Вот уже около месяца днем и ночью идут мимо Ветелок подводы, скот, бредут по колено в пыли разбитыми дорогами люди.

Как-то Фома Лупыч и Веревкин, возвращаясь вечером с бахчей, затеяли разговор с беженцами.

— Куда же это вы? Уж тут у нас где-нибудь оставались бы.

— А что толку? — ворчали беженцы. — Немец не нынче — завтра здесь будет. Его только река и держит. Перешагнет ее — и тут.

— Да, — подтвердил Веревкин, — напрямки от Волги до Урала три сотни верст осталось.

Чупров свернул с дороги, заехал в траву, остановил быка.

На возу — первые нынче дыни, арбузы.

— Ты чего надумал, Фома Лупыч? — спросил Веревкин.

— Дык чего же, разговеться надо. — Чупров раскинул кошму, выпряг быка, достал с воза арбуз, похлопал по нему ладонью. — Сахарный!

— И чего затеял, — недовольствовал Веревкин. — До дома верста осталась. Там бы уж и разговелись. Глядишь по кружке самогона тяпнули…

— На душе у меня вот такая туча пылит, — сказал Чупров, показывая на дорогу, по которой тянулись беженцы.

— И чего? Неужто боишься, что немец сюда дотопает? Да тебе-то что?

— Я, Трофим, думаю так. Не возьмет немец большевиков. И Гитлера задушат — как пить дать, раздавят, как мыша.

Недалеко от них остановились беженцы на отдых. Разжигали костры. Сейчас к столбам пыли примешивались облачка дыма, за которым совсем не стало видно опускавшегося за землю солнца. Чупров, глядя на полыхавшую кострами степь, перекрестился, взял из рук Веревкина ломоть арбуза, стал неторопливо есть.

— Раздавят, — в раздумье подтвердил Веревкин, — а в прошлом году под Москвой, казалось, уже все…

— Оно было б так, — буркнул Чупров, — коли б не Горбовы да Белавины.
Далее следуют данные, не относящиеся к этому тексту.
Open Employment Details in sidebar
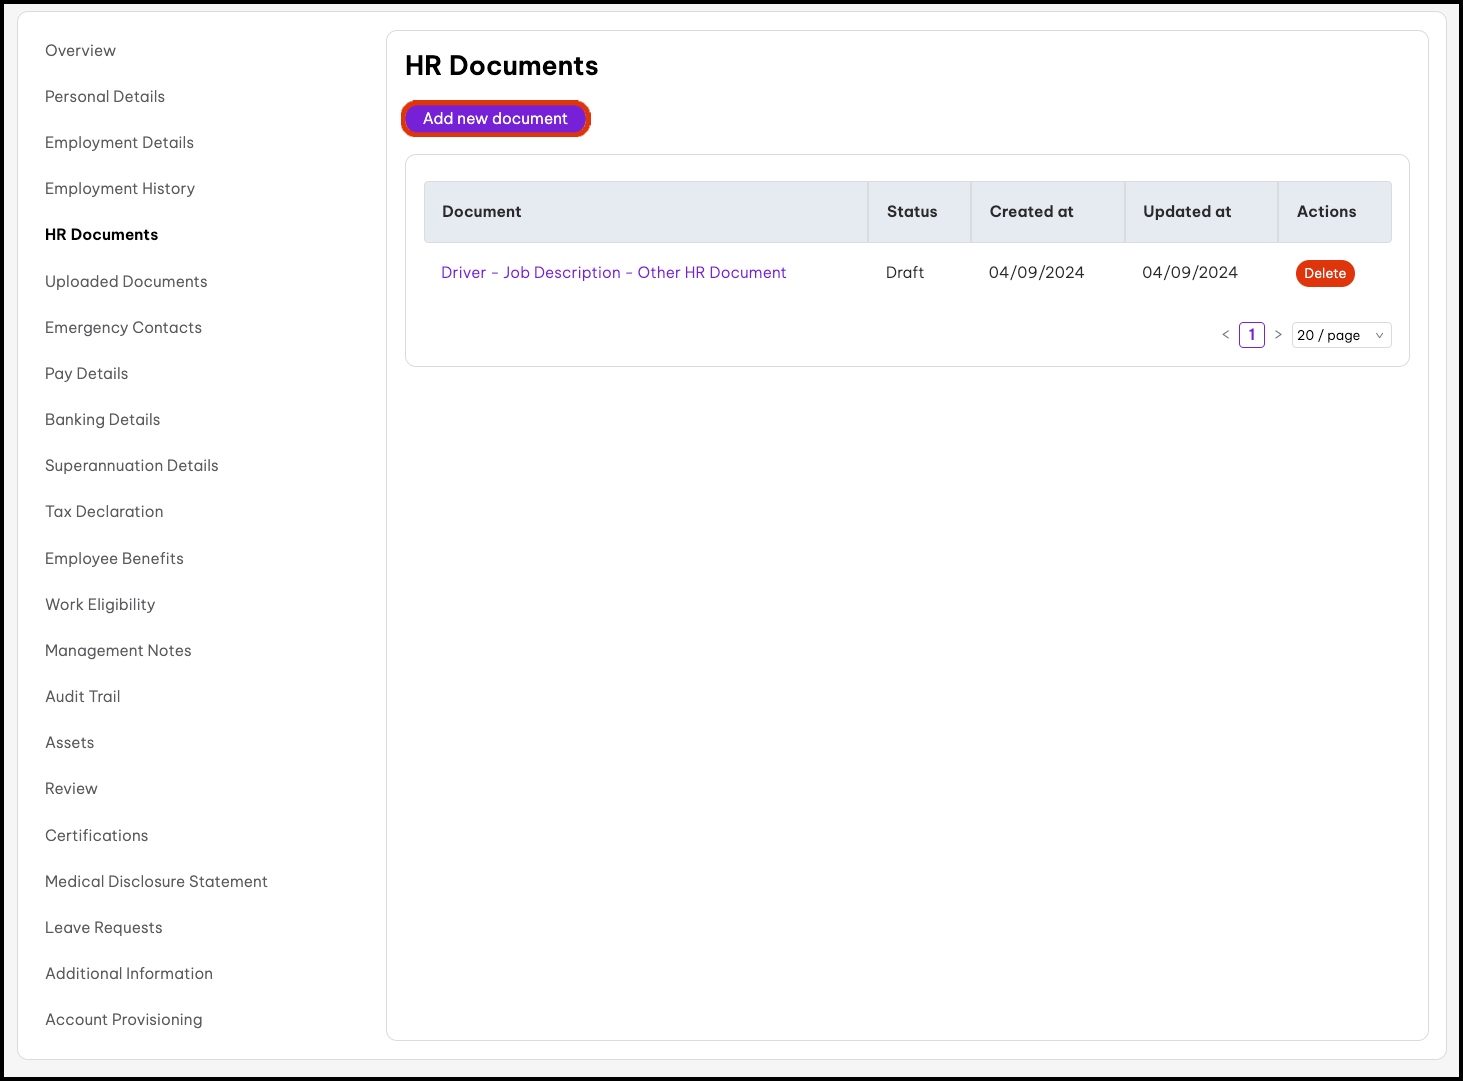coord(119,143)
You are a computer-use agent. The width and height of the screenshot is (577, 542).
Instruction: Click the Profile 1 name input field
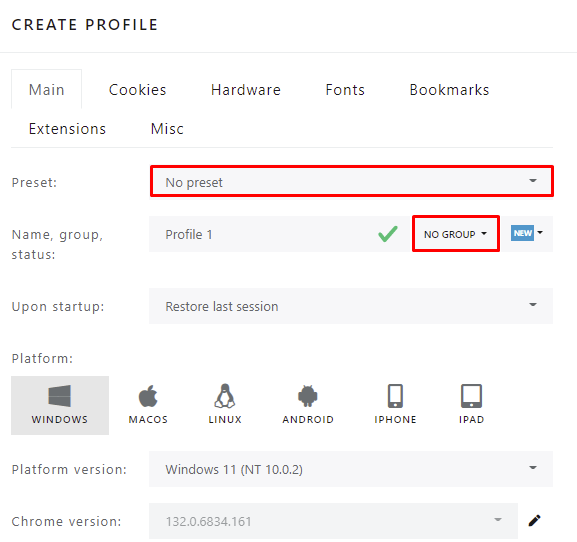[261, 234]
— При чем тут Горбовы и Белавины? — не понял Веревкин.

— При том, что за ними народ. Оно и в гражданскую одна Москва оставалась. Сколько до нее охотников было… А сглотнуть никто не мог.

Чупров вывел быка на дорогу, забрался на рыдванку, уселся рядом с Веревкиным и ударил быка кнутом.

— Ты скажи мне, Лупыч, откуда у тебя мысли такие, уверенность эта… будто и вправду так думаешь?

— Цоб, — зычно выкрикнул Чупров и, повернувшись лицом к Веревкину, ответил: — Мысли эти мои, Трофим, жизнью проверены. В гражданскую чего нам говорили: мол, краснопузиков до самой Москвы передавим. И пошли наши казачьи полки с шашками наголо рубить направо и налево — чуть ли не до Саратова дошли. До Самары рукой было подать. У Бузулука стояли. А враг-то середь нас был. Пошли казаки шататься — особливо беднота. Появились середь нас свои Горбова с Белавиным — дескать, против кого идете — против рабочего и крестьянина, у которого и в праздник одеть нечего, буржуев, атаманов защищаете?

Чупров замолчал, потом вдруг начал кашлять. Веревкин дымил самосадом, да и в воздухе пахло гарью.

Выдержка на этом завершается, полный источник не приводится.